▸ **Tarefas a realizar**:
a: Indique se cada afirmação concorda com o texto sobre o despertar das crianças, respondendo sim ou não e citando as palavras do texto que decidem: (i) a hora a que a criança acorda varia conforme a hora a que se deita; (ii) os adultos conseguem que a criança lhes dê mais uns minutos de sono; (iii) os primeiros guinchos matinais ouvem-se no quarto ao lado.
b: Segundo o texto sobre o despertar das crianças, que hora indicam os primeiros guinchos matinais?
c: Prolongue o texto sobre o despertar das crianças a partir da última frase apresentada.

▸ **Excerto do texto**:
ENTÃO, NÃO ACORDAM! Por se encontrarem ainda próximo do estado natural, as crianças transportam dentro de si autênticos relógios biológicos que tocam sempre à hora certa. Deixou de ser preciso acertar os relógios cá em casa. Por exemplo, os primeiros guinchos matinais, que se fazem ouvir no quarto ao lado, indicam logo as horas: são 7.00h (quanto muito 7.15h ou, para mal dos nossos pecados, 6.45h). Não há que enganar, independentemente de se deitar às 20.30h ou as 23.00h, a hora de acordar é sempre a mesma. Depois dos rugidinhos que emanam da espreguiçadeira habitual, vem a correr e salta-nos para a cama com uma energia que nos deixa ainda mais zonzos. A muito custo tentamos que sossegue e nos dê mais uns minutos, uns segundinhos de sono. É uma missão impossível:
- Então, não acordam! Estou todo cheio de fome…
Não há nada a fazer, o cronometro biológico continua a marcar as suas exigências e nós não temos outro remédio senão sair da cama e ir alimentá-lo (ou melhor, ir dar corda ao relógio).

▸ **Excerto de dados**:

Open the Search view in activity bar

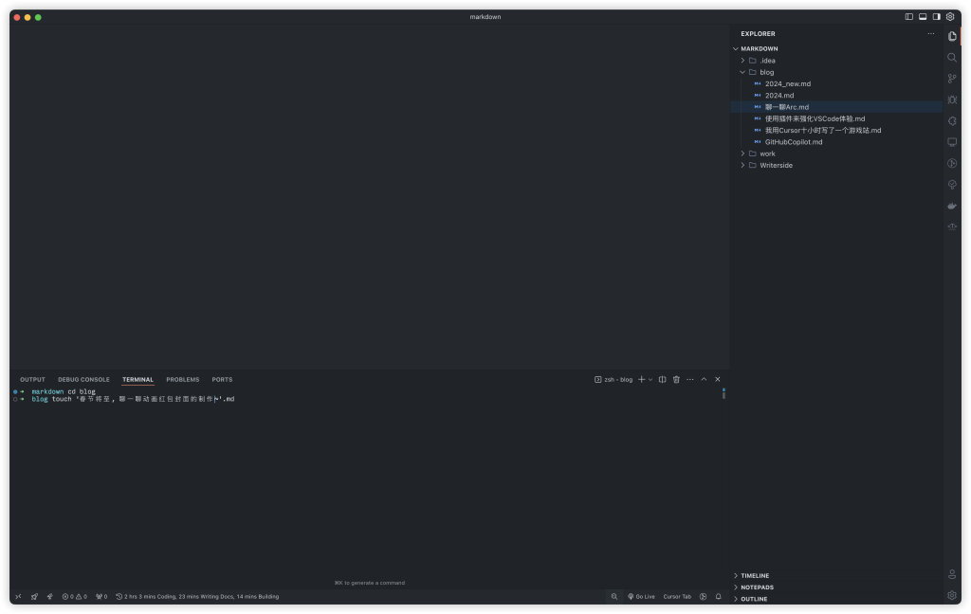pos(952,58)
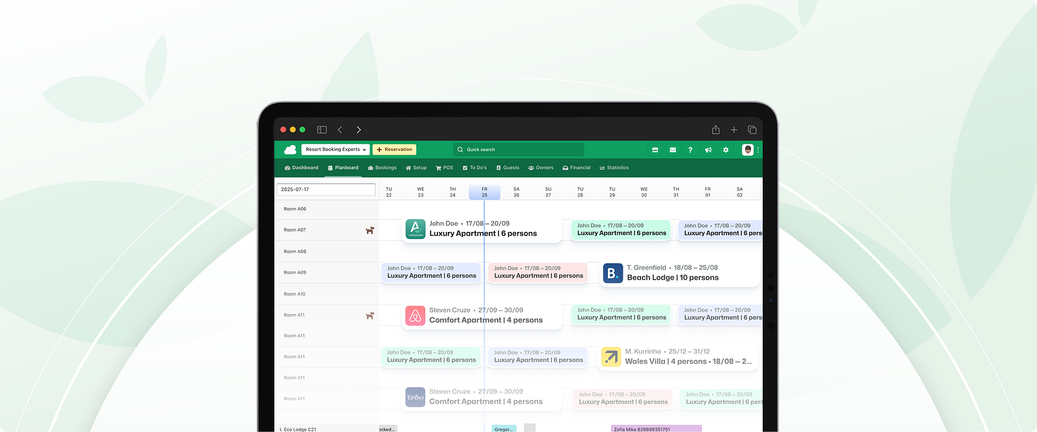Click the yellow Reservation button
This screenshot has height=432, width=1037.
394,150
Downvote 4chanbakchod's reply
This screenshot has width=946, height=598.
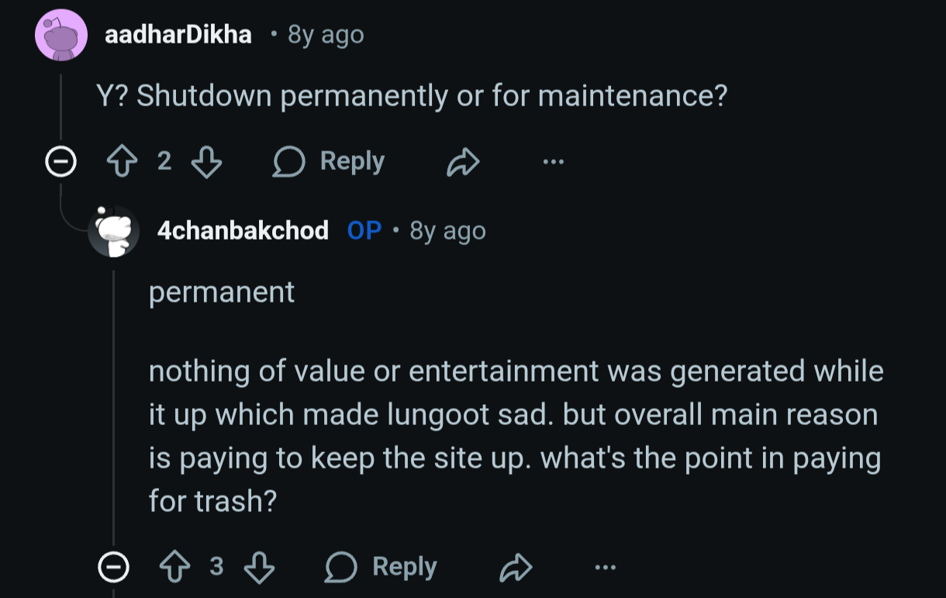point(259,568)
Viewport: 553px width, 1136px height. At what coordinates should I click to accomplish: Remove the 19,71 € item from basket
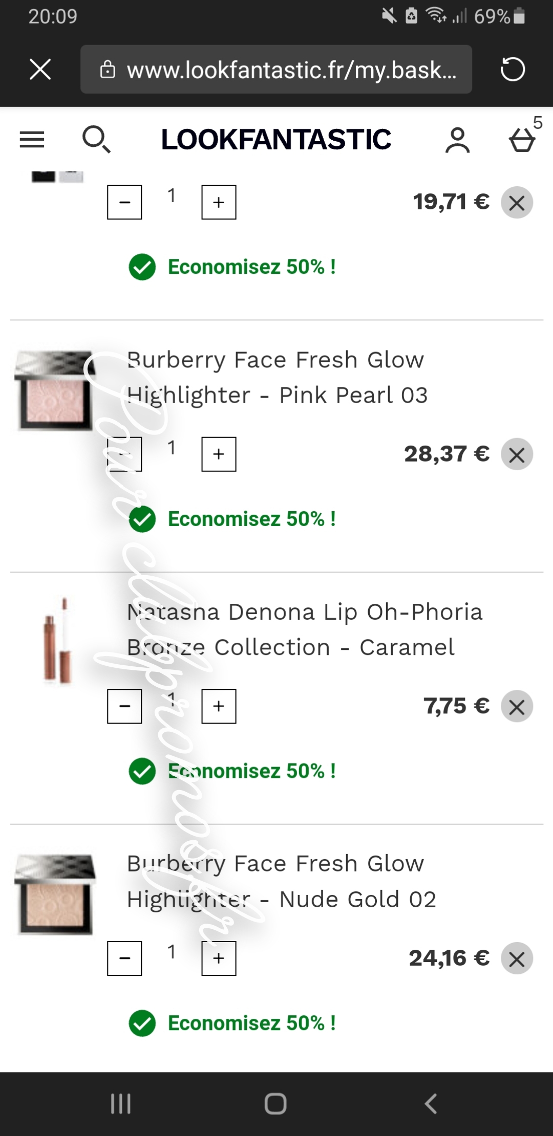pyautogui.click(x=517, y=203)
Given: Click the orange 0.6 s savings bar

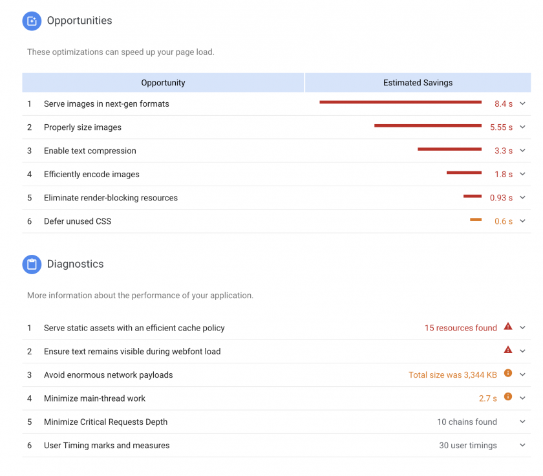Looking at the screenshot, I should [476, 220].
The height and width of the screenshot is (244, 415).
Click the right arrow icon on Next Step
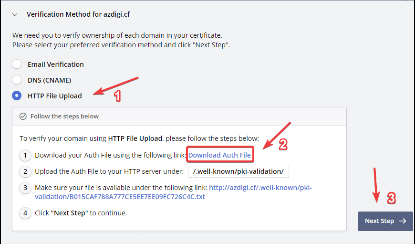(x=402, y=221)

▸ **Respostas por tarefa**:
a:
(i) Não: "independentemente de se deitar às 20.30h ou as 23.00h, a hora de acordar é sempre a mesma".
(ii) Não: "É uma missão impossível".
(iii) Sim: "os primeiros guinchos matinais, que se fazem ouvir no quarto ao lado".

b: Indicam as 7.00h.

c:
Anónimo disse...

Uma das coisas que mais me assusta e mais me entristece é perceber que nunca vou poder proporcionar aos meus o que vivi na minha infância.

E assumo que foi uma infância previligiada. Se por um lado vivia perto da cidade, por outro tinha acesso a tudo o que é terra, animal e natureza. Acesso à vida como ela nasce, antes, muito antes de ser enlatada.

Vivi podendo andar em cima dos bois, podendo ordenhar as vacas e beber aquela coisa espessa e horrível a que também chamavam leite.

Bati a nata até fazer manteiga, tive dores de barriga por andar a comer fruta verde, arrancada da árvore antes do tempo. Até uma cicatriz de uma marrada de bode eu posso mostrar.

Mas é só isso que posso mostrar. O que vêem nas fotografias, o que ouvem nas histórias, o que, talvez daqui a mais uns anos, poderão ler no meu olhar quando penso nisso.

Na quinta havia fantasmas. Havia um mocho na torre. Havia arcas de madeira onde cabíamos cinco ou seis e onde nos escondíamos entre o milho.

Havia noites escuras, estrelas e luar. Havia fantasmas, medos e segredos. Aventura fora do online.

Havia uma fonte de água gelada, tanques de rega em que insistíamos mergulhar, entre lodo, sapos e coisas que nem quero pensar o que seriam.

E, acima de tudo, havia crianças, muitas e saudáveis. Nunca menos de 15. Com joelhos feridos, arranhadas no corpo, mas sempre com muita fome e sede. De comer, de beber, mas acima de tudo de viver, de descobrir.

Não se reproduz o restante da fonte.